Last time, I described the first two phases, and in what follows I will discuss the last three phases that can be identified in the gospels.

I want to avoid a sense that I am being formulaic or that we are imposing a structure of understanding on Jesus’ ministry that is foreign to the text of the Bible. Rather, I am simply trying to provide a helpful framework on the key turning points in Jesus’ ministry, ones that I have found to be reflective of what church leaders can experience as we seek to raise up disciple makers.

3. “Come and Be with Me”

Mark 3:13–14; Luke 6:12–16

The third phase in which Jesus raised up disciple makers is punctuated by a night of prayer. Luke 6:12–13 shows this inflection point—in a ministry that began with forty days of fasting and prayer and regularly showed a daily focus on prayer—as Jesus seeks the Father’s guidance before selecting the Twelve.

In these days he went out to the mountain to pray, and all night he continued in prayer to God. And when day came, he called his disciples and chose from them twelve, whom he named apostles.

It is hard to over-emphasize Jesus’ dependence on prayer as he made disciple makers. We do not know exactly what Jesus was praying about, but there is a clear connecting from his time of extended prayer (and staying up all night) and the 12 men that he chose to be disciple makers.

These men are called apostles. From this point forward these men will be the focus of his time and effort. There are three in whom Jesus will most deeply invest – Peter, James, and John. Bill Hull describes the nature of Jesus’ selection.

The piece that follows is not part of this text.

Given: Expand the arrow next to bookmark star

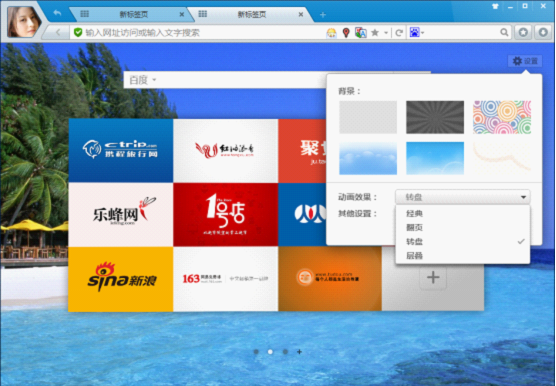Looking at the screenshot, I should tap(386, 33).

Jesus was willing to disappoint hundreds of disciples who just wanted to be near him, to literally touch him. He could have chosen them all and they all would have said yes. But Jesus had a plan, he knew what was ahead, he knew many wouldn’t make it.1

From this point forward, Jesus entrusts them with the message of the Sermon on the Mount (Matthew 5–7), they watch him being anointed by the sinful woman (Luke 7), and travel throughout Galilee together (Luke 8:1–3). He teaches parables publicly and then explains them in private to the twelve (Luke 8; Matthew 13). He exposes them to various miracles and circles back to them to see what they understand with regularity. Jesus’ concentration on the three (and the Twelve) show leaders today the importance of an intense focus on developing leaders.

How we apply the principles from this phase today?

The first and most important lesson from this phase is how to select the right kinds of people to be leaders. It is grounded first in prayer. Secondly it is grounded in praying about people that you have come to know. We have a great acronym that may help you select future leaders in which you will invest yourself: F.A.T.S.O. people

  • Faithful (Luke 5:4–5)
  • Available (Luke 5:1–3)
  • Teachable (Luke 5:6–10a)
  • Sendable (Luke 10:1–4) and
  • Obedient (Matthew 28:19–20)

Jesus surfaced a focused leadership team and prioritized them. Selecting in the right people may be the most important decision a disciple making leader makes.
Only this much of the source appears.